-- DATA EXCERPTS follows --

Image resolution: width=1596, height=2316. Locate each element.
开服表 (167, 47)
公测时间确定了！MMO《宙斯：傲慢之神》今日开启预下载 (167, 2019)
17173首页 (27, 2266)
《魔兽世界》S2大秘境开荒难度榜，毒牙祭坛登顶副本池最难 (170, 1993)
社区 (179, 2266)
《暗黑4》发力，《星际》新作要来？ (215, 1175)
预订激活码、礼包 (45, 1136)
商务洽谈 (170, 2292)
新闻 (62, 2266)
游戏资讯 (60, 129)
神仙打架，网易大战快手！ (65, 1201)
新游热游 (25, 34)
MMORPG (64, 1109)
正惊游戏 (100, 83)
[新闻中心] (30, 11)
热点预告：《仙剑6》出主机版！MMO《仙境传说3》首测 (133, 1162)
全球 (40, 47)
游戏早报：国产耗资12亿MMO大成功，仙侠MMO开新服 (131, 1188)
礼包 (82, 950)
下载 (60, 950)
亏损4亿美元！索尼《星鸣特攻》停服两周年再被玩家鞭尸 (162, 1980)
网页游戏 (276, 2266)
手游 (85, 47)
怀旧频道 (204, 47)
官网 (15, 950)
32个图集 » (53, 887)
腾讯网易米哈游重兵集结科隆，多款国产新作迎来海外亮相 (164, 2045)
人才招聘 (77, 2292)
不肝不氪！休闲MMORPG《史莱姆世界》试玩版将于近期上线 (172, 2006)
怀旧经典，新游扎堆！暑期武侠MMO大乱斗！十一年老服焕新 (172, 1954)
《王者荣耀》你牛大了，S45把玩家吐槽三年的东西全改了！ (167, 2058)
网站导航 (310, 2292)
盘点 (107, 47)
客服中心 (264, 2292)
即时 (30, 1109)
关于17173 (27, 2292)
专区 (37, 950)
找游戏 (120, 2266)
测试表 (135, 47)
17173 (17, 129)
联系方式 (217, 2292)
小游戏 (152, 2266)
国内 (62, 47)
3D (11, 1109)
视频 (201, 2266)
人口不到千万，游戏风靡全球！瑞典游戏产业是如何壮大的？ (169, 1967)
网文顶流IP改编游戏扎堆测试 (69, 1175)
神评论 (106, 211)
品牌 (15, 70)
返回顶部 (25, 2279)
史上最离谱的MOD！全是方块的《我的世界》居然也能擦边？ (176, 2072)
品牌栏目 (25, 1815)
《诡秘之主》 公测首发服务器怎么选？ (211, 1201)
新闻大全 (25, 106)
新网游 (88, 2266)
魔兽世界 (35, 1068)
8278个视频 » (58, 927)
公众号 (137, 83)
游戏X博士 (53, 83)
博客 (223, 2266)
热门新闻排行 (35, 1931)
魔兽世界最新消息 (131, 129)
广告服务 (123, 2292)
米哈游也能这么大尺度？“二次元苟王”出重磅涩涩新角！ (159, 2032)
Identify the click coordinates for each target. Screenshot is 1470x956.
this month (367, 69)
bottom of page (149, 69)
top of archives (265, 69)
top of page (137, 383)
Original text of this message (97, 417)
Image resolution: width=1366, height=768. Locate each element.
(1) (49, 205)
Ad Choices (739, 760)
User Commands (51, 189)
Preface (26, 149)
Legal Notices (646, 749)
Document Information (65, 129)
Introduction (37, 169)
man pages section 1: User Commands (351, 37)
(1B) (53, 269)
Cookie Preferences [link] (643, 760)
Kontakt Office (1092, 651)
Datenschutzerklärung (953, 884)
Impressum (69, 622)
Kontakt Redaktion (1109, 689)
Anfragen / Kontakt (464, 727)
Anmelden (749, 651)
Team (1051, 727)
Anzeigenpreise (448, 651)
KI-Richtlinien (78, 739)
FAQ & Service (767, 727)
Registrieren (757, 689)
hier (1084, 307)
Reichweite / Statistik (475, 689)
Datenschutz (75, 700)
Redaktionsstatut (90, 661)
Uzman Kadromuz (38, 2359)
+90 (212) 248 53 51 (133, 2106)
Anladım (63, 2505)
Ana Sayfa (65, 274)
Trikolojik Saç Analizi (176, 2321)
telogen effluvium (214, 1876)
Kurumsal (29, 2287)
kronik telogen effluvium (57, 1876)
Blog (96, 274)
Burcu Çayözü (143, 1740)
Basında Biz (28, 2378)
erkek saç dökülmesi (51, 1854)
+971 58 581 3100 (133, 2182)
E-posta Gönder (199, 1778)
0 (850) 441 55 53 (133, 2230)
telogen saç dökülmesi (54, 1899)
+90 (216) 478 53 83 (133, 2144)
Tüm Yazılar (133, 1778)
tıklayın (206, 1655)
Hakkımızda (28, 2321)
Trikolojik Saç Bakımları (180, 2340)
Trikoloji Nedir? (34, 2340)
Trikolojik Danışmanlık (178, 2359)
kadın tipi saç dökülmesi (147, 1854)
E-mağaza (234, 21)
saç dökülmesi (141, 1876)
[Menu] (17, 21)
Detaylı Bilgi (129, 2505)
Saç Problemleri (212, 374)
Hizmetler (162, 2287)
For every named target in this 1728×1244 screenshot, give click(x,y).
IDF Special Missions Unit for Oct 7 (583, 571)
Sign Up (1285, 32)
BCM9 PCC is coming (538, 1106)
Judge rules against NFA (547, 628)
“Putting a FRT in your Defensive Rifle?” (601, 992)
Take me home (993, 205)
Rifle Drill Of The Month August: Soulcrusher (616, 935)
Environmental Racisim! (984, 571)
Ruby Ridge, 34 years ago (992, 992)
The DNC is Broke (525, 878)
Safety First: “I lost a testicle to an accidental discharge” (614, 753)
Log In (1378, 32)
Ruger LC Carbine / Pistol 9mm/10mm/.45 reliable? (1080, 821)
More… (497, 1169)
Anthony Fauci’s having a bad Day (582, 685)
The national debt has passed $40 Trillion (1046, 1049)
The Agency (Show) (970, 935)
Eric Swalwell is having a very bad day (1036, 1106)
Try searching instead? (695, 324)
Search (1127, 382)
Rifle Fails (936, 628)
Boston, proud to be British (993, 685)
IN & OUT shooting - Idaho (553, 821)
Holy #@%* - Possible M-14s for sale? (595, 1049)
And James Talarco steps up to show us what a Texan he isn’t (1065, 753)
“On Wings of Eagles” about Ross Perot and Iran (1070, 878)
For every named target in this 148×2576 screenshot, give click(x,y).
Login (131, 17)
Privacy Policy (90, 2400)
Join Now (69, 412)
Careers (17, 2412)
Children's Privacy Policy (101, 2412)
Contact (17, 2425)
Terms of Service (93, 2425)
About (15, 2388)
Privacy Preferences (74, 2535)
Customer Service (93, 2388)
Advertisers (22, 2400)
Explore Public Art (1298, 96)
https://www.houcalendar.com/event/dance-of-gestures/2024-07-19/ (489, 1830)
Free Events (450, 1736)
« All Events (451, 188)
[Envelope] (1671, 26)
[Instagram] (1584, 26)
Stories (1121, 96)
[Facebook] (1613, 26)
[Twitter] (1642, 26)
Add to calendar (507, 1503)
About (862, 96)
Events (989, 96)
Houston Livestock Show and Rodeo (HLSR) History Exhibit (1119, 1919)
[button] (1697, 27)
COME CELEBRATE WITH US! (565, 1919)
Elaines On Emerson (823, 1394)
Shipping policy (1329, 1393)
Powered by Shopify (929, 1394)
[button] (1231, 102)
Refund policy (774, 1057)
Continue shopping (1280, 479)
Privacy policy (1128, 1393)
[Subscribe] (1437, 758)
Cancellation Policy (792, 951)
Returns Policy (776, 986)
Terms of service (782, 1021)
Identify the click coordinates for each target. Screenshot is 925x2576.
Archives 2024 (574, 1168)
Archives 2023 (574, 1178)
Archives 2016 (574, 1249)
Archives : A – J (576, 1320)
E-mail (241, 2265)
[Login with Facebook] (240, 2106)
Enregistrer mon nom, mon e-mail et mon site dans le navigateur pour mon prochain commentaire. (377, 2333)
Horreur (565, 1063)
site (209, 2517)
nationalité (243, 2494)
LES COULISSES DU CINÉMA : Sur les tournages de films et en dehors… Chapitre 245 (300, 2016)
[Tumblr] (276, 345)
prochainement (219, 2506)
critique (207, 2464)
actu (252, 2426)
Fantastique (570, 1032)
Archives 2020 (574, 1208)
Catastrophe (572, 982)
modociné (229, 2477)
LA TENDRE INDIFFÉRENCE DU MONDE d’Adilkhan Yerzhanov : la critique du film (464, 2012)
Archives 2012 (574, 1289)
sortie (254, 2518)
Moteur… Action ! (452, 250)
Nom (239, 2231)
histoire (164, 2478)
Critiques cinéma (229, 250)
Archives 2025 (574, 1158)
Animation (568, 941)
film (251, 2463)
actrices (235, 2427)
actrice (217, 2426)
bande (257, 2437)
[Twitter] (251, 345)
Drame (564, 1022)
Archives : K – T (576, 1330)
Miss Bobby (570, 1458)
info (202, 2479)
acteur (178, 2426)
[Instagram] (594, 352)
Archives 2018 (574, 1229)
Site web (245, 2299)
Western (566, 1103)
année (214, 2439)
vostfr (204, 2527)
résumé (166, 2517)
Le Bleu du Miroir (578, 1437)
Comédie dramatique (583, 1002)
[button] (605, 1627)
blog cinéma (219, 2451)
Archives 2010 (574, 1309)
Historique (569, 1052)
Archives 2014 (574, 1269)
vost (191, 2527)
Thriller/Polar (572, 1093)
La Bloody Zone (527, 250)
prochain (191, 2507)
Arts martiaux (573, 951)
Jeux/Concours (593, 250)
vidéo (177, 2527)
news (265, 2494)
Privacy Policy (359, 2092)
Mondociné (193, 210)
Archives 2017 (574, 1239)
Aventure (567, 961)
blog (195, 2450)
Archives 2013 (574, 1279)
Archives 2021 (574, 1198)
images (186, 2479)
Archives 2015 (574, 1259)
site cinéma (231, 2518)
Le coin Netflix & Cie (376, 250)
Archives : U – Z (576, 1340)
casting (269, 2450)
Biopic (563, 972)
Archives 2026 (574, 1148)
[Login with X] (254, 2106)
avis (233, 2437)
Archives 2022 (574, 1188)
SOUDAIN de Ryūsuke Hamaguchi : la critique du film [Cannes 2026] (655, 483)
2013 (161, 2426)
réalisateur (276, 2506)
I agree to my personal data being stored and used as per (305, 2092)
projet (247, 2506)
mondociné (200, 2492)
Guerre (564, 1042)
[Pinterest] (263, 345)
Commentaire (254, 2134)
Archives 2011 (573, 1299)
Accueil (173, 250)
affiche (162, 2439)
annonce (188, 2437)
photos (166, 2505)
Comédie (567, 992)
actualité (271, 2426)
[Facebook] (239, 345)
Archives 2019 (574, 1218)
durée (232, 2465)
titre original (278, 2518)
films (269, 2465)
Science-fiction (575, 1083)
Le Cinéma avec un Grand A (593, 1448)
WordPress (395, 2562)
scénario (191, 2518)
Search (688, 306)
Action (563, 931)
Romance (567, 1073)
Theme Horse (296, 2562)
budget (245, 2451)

-- DATA EXCERPTS concluded --

- **REQUIREMENT**:
The lines to return are those in the entries above that include "click".

- **ANSWER TO THIS PROBLEM**:
Identify the click coordinates for each target. Screenshot is 1470x956.
For every named target in this 1728×1244 screenshot, give click(x,y).
For every named target in this 148×2576 screenshot, give click(x,y).
Identify the click coordinates for each target. Screenshot is 925x2576.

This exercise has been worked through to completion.